Lem's Meat Varnish Southern Style Barbecue Sauce
This is the second in a lot of three sauces by Lem's Meat Varnish that I purchased on a recommendation made by a Meatwaver. The Lem's brand hails from Charleston, WV and was founded in 2014 by Chris Lemon as a competition team of the same name. Chris's skills in smoked meats led him to open a take out restaurant in 2017, which closed a couple years later. From there, Chris kept the Lem's Meat Varnish name going as a sauce business that focuses on small batch production with high quality ingredients. There's currently three sauces and three rubs in the Lem's line-up, all available online and at select stores in the Charleston, WV area.
The distinct pungency of mustard hits first in the aroma of this sauce, but with a medium sweetness that has a mild molasses tilt to it, the mustard's harshness is restrained a bit. After a deeper whiff, a barbecue complexity builds with Worcestershire being the next most prominent player along with a mellow smokiness that lingers in the background. You can smell there are spices at work, but expect for some black pepper, it's hard to discern what's at play because the mustard does a good job masking the smell of the ingredients that have lighter touches.
Thickness & Texture
This sauce has a mustard-yellow color, and while the hue is light, the sauce is opaque, making it hard to see any spice specs except for medium bits of black pepper here and there. The sauce's thickness is a few notches north of medium and its consistency is more paste-like than syrupy with a fair amount of texture to it. From a suspended spoon, the sauce falls in one large drip followed by one or two smaller and slower ones, then ceases and leaves a thick coating of sauce clinging to the silverware.
Out of the Jar
A sweet mustard taste starts out the flavor profile. The sauce isn't overly sugary, but rather, has just enough sweetness to keep the mustard from tasting pungent out of the gate. The bite of mustard comes in though as the sauce settles on the tongue and joins forces with a vinegar tang to create a strong bite. Next, the Worcestershire brings the majority of the complexity, but there's a light fruitiness, molasses depth, and distant smokiness aiding it in cementing the flavor as solidly barbecue.

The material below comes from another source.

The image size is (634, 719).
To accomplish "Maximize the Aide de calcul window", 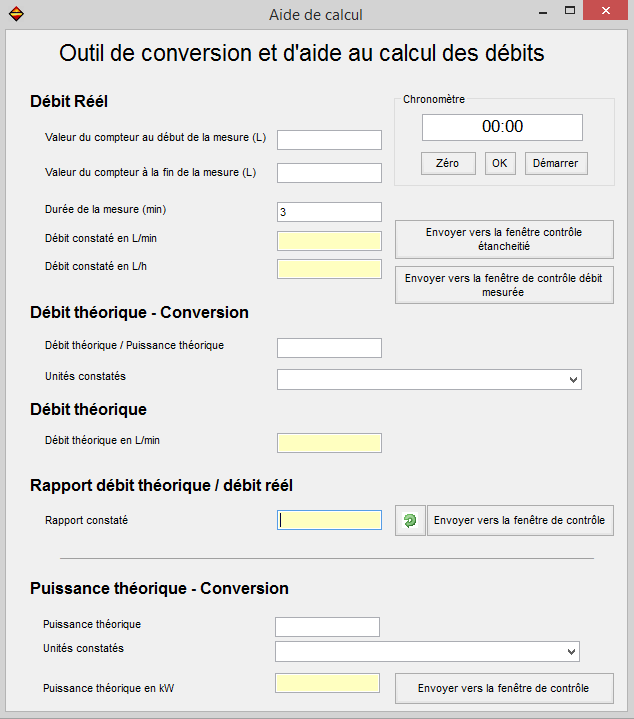I will pyautogui.click(x=570, y=11).
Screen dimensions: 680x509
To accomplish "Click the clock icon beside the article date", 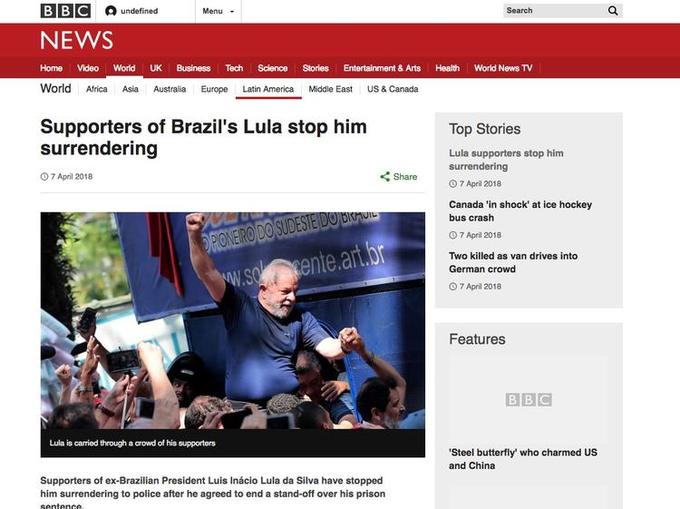I will [44, 176].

As the sauce leaves the tongue, there's a very light sharpness from black pepper that mixes with an increased mustard presence to leave a pungent and sharp aftertaste.
Slathered & Cooked
This sauce coated the chicken in a thick, uneven layer that baked down well over indirect heat. When moved directly over the coals, there was light caramelization in spots and a medium amount of sauce loss. The flavor was pretty akin to what was experienced out of the jar, but with a slight boost in the sweetness, it tasted a bit more like a standard barbecue sauce. The mustard was still front and center though, delivering a pungent, tangy, and sweet taste overall. Some mustard sauces suffer a bit of a grittiness after being cooked, but this was not one of the them and had a smooth and pleasant texture.
Put to Use
There was time in the not that distant past that I was not a fan of mustard barbecue sauces, but I've grown from merely appreciating this variation that has its roots in South Carolina, to now really liking it a lot. This has led to my review bank of mustard-based sauces to grow fairly large, and I've formed stronger opinions of what I like and don't like with mustard sauces and found Lem's entry into this category a few steps above the middle of the lot. I liked the upfront mustard pungency of this sauce, but with enough sugar and complexity to keep the mustard in check and solidly define it as a barbecue sauce. I struggled to get a grasp on the spices at play in here, but with the Worcestershire, vinegar, and smoke, I'm not sure that really mattered that much because there was a lot going on already. That being said, I've had mustard-based sauces that deliver a more robust experience than this one, which is what kept Lem's from reaching the top ranks. I was left wishing there was just a little bit more flavor there while eating the chicken, which the sauce did pair well with, giving it a light mustardy touch that almost always works well with poultry. Beyond being brushed on chicken, I think this sauce would work well seasoning a pile of pulled pork, as a dressing for potato salad when mixed with some mayo, and as a condiment for any number of things from chicken fingers to fried pickles and beyond.